Configuring Confidential Container Workloads#

A Confidential Container workload is a standard Kubernetes pod that runs inside a TEE-protected virtual machine and requests one or more GPUs through the NVIDIA Kata sandbox device plugin. Compared with a traditional GPU pod, a Confidential Container workload pod manifest differs in three ways:

It selects a TEE-aware Kata runtime class instead of the default runc-based runtime.
It requests GPU and NVSwitch resources using the resource types advertised by the NVIDIA Kata sandbox device plugin, which can be either default names or model-specific names.
For NVSwitch-based HGX systems, it requests every GPU and NVSwitch on the node together so that all devices reside inside the same Confidential Container virtual machine.

This page describes each of these decisions and provides single-GPU and multi-GPU passthrough manifest examples that you can copy and adapt to your environment.

Before beginning, you should configure your cluster to deploy Confidential Containers workloads using the Confidential Containers deployment steps.

Select a Container Runtime Class#

A Confidential Container workload must set spec.runtimeClassName to a TEE-aware Kata runtime that NVIDIA provides through the kata-deploy Helm chart. Select the runtime class based on the CPU TEE on the target worker node:

Node TEE	Runtime class	Typical CPU vendor
AMD SEV-SNP	`kata-qemu-nvidia-gpu-snp`	AMD EPYC (Genoa or newer)
Intel TDX	`kata-qemu-nvidia-gpu-tdx`	Intel Xeon (Sapphire Rapids or newer)

The kata-deploy chart also installs a kata-qemu-nvidia-gpu runtime class. That class is intended for non-confidential Kata workloads. You should not use it for Confidential Container workloads because it does not start the GPU in CC mode.

Reference GPU and NVSwitch Resource Types#

The NVIDIA Kata sandbox device plugin advertises GPUs and NVSwitches to Kubernetes as extended resources. Your pod manifest requests those resources under resources.limits. You can use either the default resource types or model-specific resource types.

By default, every passthrough GPU is advertised as nvidia.com/pgpu and every NVSwitch is advertised as nvidia.com/nvswitch. These names are stable across GPU models, which keeps manifests portable when every node in your cluster has the same GPU type.

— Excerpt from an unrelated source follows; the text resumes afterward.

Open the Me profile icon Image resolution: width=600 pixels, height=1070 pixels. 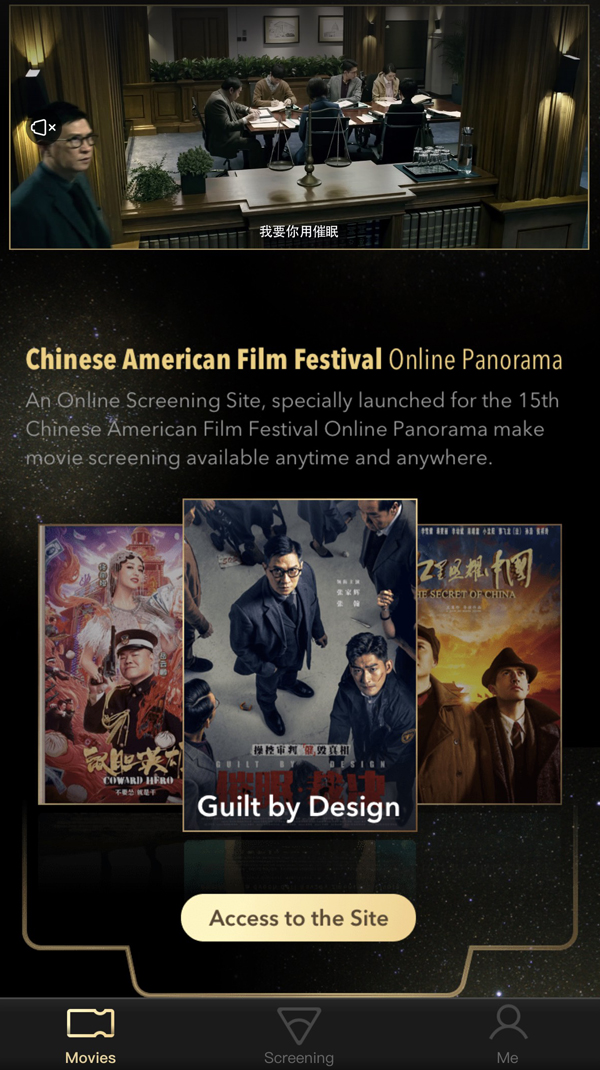(x=507, y=1022)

A sample resource request using the default resource type is shown below:

resources:
  limits:
    nvidia.com/pgpu: "1"

In heterogeneous clusters, where worker nodes use different GPU models, you can configure the Kata sandbox device plugin to advertise resources under model-specific names by setting P_GPU_ALIAS="" (and optionally NVSWITCH_ALIAS="") on the plugin. With this configuration, GPUs are exposed as resources such as nvidia.com/GH100_H200_141GB, which lets a workload pin itself to a specific accelerator model.

Refer to Configuring GPU or NVSwitch Resource Types Name for the GPU Operator install flags that enable this behavior.

Use the model-specific resource name in workloads that must target a specific accelerator:

resources:
  limits:
    nvidia.com/GH100_H200_141GB: "1"

To list the GPU and NVSwitch resource types advertised on a node, run:

$ kubectl get node $NODE_NAME -o json | grep nvidia.com

Example Output:

"nvidia.com/GH100_H200_141GB": "1"

Single-GPU Passthrough#

A single-GPU workload requests one GPU and runs inside its own Confidential Container virtual machine. This pattern is the recommended starting point for verifying a deployment and for most independent workloads that do not require NVLink between GPUs.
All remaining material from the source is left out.